I've used the code above that solves the problem using regex and it works, but it's quite slow. It reads the entire file to determine the number of pages.

I used it in a web app and pages would sometimes list 20 or 30 PDFs at a time and in that circumstance the load time for the page went from a couple seconds to almost a minute due to the page counting method.

I don't know if the 3rd party libraries are much better, I would hope that they are and I've used pdflib in other scenarios with success.
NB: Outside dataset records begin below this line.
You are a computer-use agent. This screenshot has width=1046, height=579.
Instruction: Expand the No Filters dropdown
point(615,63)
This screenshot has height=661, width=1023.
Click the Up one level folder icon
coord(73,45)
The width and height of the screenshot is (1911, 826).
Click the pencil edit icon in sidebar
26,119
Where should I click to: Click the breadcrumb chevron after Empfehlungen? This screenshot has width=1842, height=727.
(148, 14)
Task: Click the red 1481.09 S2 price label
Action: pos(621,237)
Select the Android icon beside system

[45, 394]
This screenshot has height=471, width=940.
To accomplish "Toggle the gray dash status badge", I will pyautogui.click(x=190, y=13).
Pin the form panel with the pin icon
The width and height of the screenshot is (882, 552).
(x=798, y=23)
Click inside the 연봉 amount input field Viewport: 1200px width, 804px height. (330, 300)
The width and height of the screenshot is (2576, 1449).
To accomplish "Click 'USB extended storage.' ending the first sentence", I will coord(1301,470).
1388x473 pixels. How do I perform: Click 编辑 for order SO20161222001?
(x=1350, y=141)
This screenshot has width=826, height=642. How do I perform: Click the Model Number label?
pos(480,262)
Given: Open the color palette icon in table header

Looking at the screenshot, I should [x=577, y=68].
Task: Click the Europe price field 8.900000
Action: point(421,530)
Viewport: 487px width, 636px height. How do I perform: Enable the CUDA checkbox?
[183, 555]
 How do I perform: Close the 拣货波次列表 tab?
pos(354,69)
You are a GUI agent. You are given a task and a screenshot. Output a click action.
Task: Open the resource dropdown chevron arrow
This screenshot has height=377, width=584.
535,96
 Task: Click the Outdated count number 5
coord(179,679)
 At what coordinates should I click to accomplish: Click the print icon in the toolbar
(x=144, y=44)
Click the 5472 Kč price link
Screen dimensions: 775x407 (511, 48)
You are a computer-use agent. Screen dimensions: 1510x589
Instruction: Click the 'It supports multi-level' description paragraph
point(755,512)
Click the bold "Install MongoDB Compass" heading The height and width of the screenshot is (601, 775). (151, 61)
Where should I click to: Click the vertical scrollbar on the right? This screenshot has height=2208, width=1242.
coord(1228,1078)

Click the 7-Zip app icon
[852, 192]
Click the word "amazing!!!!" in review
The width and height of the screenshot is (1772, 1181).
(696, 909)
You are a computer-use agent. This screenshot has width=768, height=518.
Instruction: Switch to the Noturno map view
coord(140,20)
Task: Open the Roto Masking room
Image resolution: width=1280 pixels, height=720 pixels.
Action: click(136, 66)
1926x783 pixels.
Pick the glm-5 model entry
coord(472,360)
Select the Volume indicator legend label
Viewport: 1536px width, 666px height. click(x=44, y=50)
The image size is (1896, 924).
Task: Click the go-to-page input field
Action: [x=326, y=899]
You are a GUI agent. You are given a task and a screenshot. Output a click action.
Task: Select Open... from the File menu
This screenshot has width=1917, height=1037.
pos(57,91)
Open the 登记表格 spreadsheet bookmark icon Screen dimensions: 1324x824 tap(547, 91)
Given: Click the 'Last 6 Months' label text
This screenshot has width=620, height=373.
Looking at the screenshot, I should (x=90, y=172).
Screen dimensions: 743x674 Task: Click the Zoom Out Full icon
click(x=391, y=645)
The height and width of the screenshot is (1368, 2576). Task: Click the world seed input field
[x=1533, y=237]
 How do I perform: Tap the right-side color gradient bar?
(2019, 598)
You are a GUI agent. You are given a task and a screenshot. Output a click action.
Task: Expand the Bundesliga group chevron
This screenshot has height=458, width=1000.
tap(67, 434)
  • Ryan, I have used the iTextSharp library to solve this problem, and found it to give decent performance. You could also look at PDFSharp. As for the issues with the regex solution, it is another example of regular expressions causing more problems than they solve - http://www.codinghorror.com/blog/archives/001016.html – Tangiest Feb 03 '10 at 10:23
  • Agreed. I didn't see your note until after, but I replaced the RegEx function with one using iTextSharp as you recommend and there was a huge improvement in performance. Based on my tests the iTextSharp method is at least 5x faster than the RegEx method and usually a lot more than that, at least when I'm calculating for a number of PDF files at the same time (i.e. loading a page with multiple PDFs listed). –  Feb 16 '10 at 04:39
  • If performance is a problem, you might want to try a command line utility such as PDFLeo (http://www.rockpdf.com). A command like "pdfleo -i myfile.pdf | grep "Number of Pages" takes less than 1 second on 300 pages file. – cuteCAT Oct 30 '12 at 16:48
0

I have good success using CeTe Dynamic PDF products. They're not free, but are well documented. They did the job for me.